[patch] Adding GF information from a Stockholm alignment #768

frubino · 2016-02-11T07:44:00Z

Hi,

I needed to parse the Pfam seed alignment. Because I needed to filter by ID/ACC, which is part of the GF set of features, I noticed that the per-file annotations are not saved. Since the new MultipleSeqAlignment class supports per alignment annotation, via its constructor and the lines are kept in a gf dictionary in the parser, I just needed to change the line that creates the alignment instance.

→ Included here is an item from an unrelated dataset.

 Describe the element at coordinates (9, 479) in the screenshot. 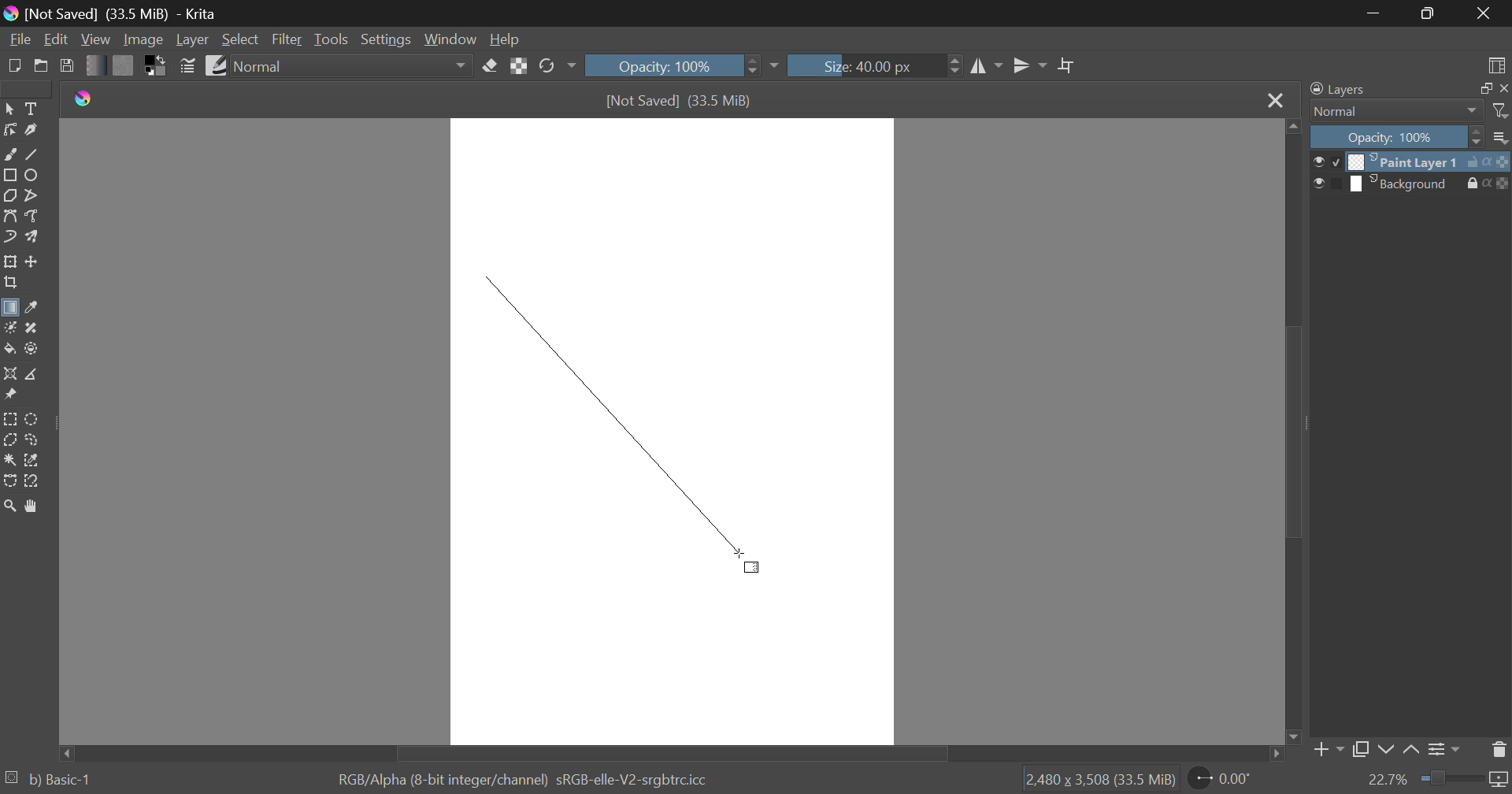

I see `Bezier Curve Selection` at that location.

Since the other information is stored in different attributes, I put the gf dictionary as the sole per-alignment annotations. Since a feature can span multiple lines, I also joined the those by a space.

The change is really just one line, that follows.

--- a/Bio/AlignIO/StockholmIO.py
+++ b/Bio/AlignIO/StockholmIO.py
@@ -455,7 +455,7 @@ class StockholmIterator(AlignmentIterator):

                 self._populate_meta_data(id, record)
                 records.append(record)
-            alignment = MultipleSeqAlignment(records, self.alphabet)
+            alignment = MultipleSeqAlignment(records, self.alphabet, annotations=dict((key, ' '.join(value)) for key, value in gf.iteritems()))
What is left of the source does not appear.